国土強靭化への民間投資について、国土強靭化基本法でも民間活力の積極的な活用を図ることを規定しているほか、日本経済団体連合会も民間活力を引き出すための環境整備の必要性を提言している。
12日の会合では、対象とする民間投資の範囲をPFIに限定せず、官民がパートナーシップを結んで最適な公共サービスの提供を実現するPPPとすることを確認。投資の呼び水となる業務継続計画の策定などのソフト事業も対象とする。

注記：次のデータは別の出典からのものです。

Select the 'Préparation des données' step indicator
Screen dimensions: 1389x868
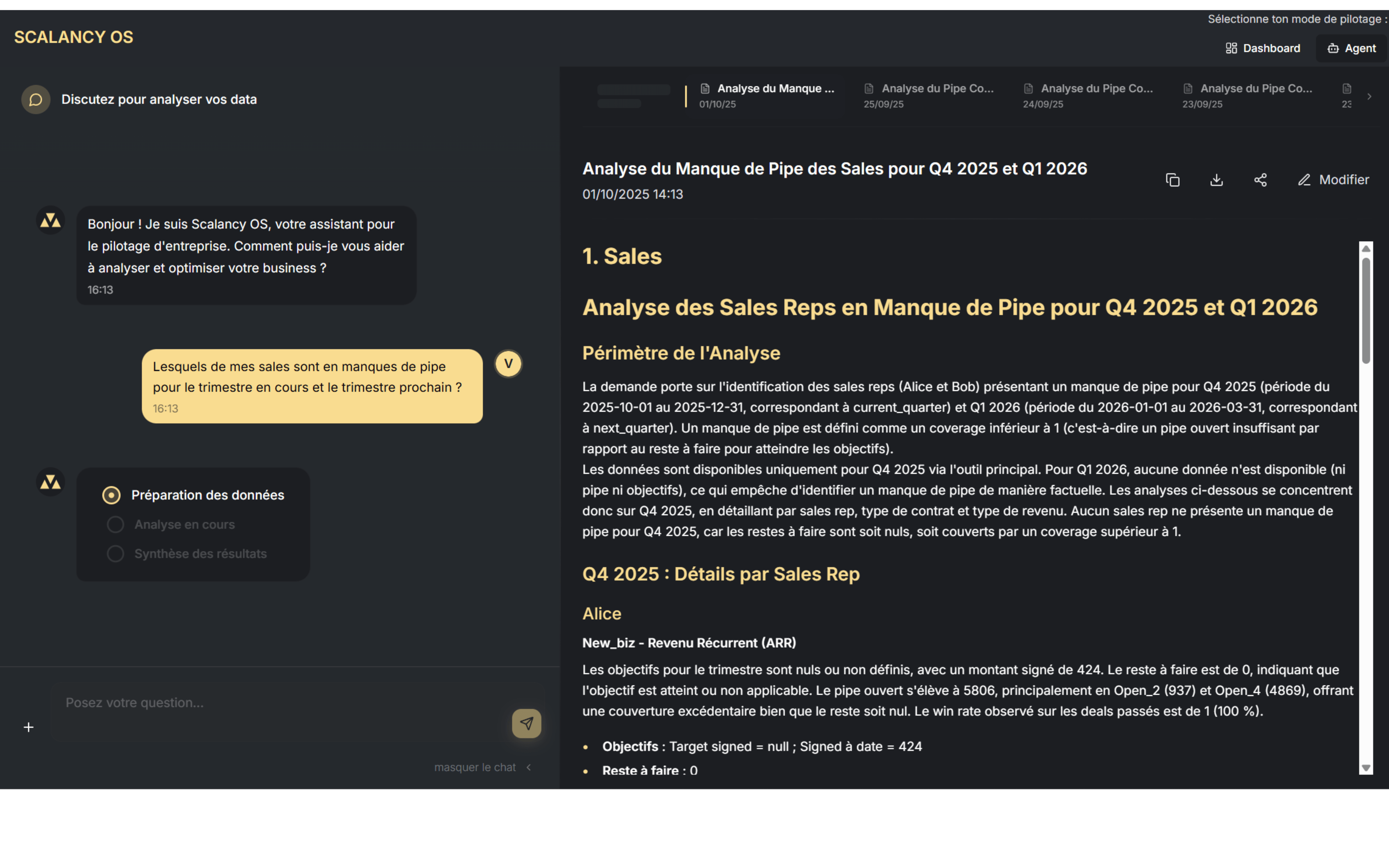click(x=111, y=494)
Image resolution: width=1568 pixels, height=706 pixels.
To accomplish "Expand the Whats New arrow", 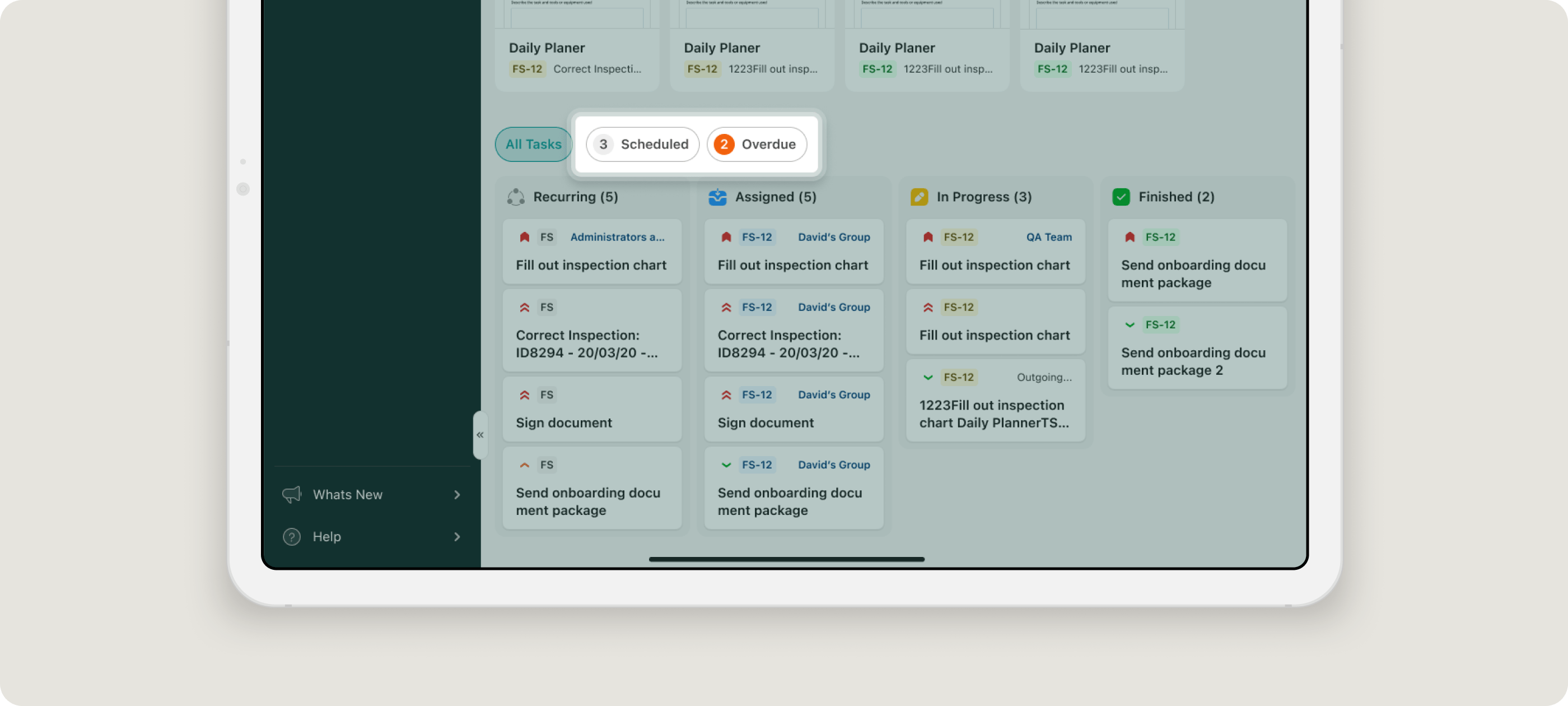I will tap(457, 495).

具体的な支援事例としては▽大規模建築物の耐震診断・耐震改修への支援▽密集市街地における総合的な対策▽老朽化マンションの建替え促進▽医療施設の耐震化▽コンビナート港湾における民有護岸の耐震化▽首都高速の大規模更新▽鉄道施設の耐震対策▽橋梁モニタリングシステムの導入―などを挙げている。l
また、懇談会にワーキンググループを設け、5月上旬の国土強靭化基本計画策定を受けて都道府県・市町村が策定する「国土強靭化地域計画」のガイドラインの検討にも着手する。各自治体が円滑に地域計画を策定できるよう、地域計画策定の前提となる脆弱(ぜいじゃく)性評価の手法などをガイドラインに盛り込む。
地域計画の策定を先導する自治体を公募で選び、策定を支援するモデル調査も実施する。4月にも1次公募、8月に2次公募を行って対象の自治体を選考する。